O avanço está diretamente ligado à implementação do novo sistema de visto eletrônico, iniciado em 5 de fevereiro. Segundo Miguel Aguíñiga, chefe da Unidade de Inovação, Sustentabilidade e Profissionalização Turística, o Brasil ocupa hoje uma posição singular: é o único país do mundo com acesso a essa modalidade. Mais do que um procedimento administrativo, a iniciativa reforça o caráter de aproximação entre os dois países. “Isso fala da importância da relação e do grande carinho que temos pelo Brasil e pelos brasileiros. Queremos seguir fortalecendo essa conexão no turismo e em outros setores da economia”, destacou.

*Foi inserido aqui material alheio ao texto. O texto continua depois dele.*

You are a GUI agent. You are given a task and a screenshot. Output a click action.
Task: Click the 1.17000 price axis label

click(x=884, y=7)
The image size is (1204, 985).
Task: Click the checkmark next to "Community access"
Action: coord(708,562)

Um mercado em expansão e novas geografias de desejo
O fluxo brasileiro revela padrões bem definidos de interesse dentro do território mexicano. Mais da metade dos viajantes, cerca de 52%, tem como destino Cancún e a Riviera Maya, destinos que seguem como porta de entrada para o imaginário caribenho. Os demais 48% se distribuem entre Cidade do México, Monterrey e Guadalajara, revelando uma diversificação gradual de roteiros e experiências.
Atualmente na sexta posição global entre os países que mais recebem turistas internacionais, o México encerrou 2025 com 47,7 milhões de visitantes estrangeiros. Nesse cenário, o Brasil ocupa a oitava posição entre os principais emissores. A expectativa, no entanto, é de ascensão: com o crescimento recente da demanda, a projeção é que o mercado brasileiro encerre 2026 já entre os cinco maiores emissores de turistas para o destino mexicano.
Conectividade como chave do crescimento
Em diálogo com a Embratur e o Ministério do Turismo do Brasil, parte das discussões recentes esteve voltada à ampliação da conectividade aérea entre os dois países, um elemento considerado essencial para sustentar o ritmo de expansão.
Em termos de potencial, o cenário desenhado é claro: caso os 12 mil vistos emitidos recentemente se convertam em embarques efetivos e regulares, seria necessário ampliar a oferta em aproximadamente 15 a 20 voos adicionais para absorver a demanda e garantir a conectividade necessária.
Mais do que números, o movimento sinaliza uma reconfiguração gradual de fluxos turísticos entre México e Brasil, e um mercado que, cada vez mais, se consolida como ponte natural entre dois países de forte afinidade cultural e crescente integração no turismo internacional.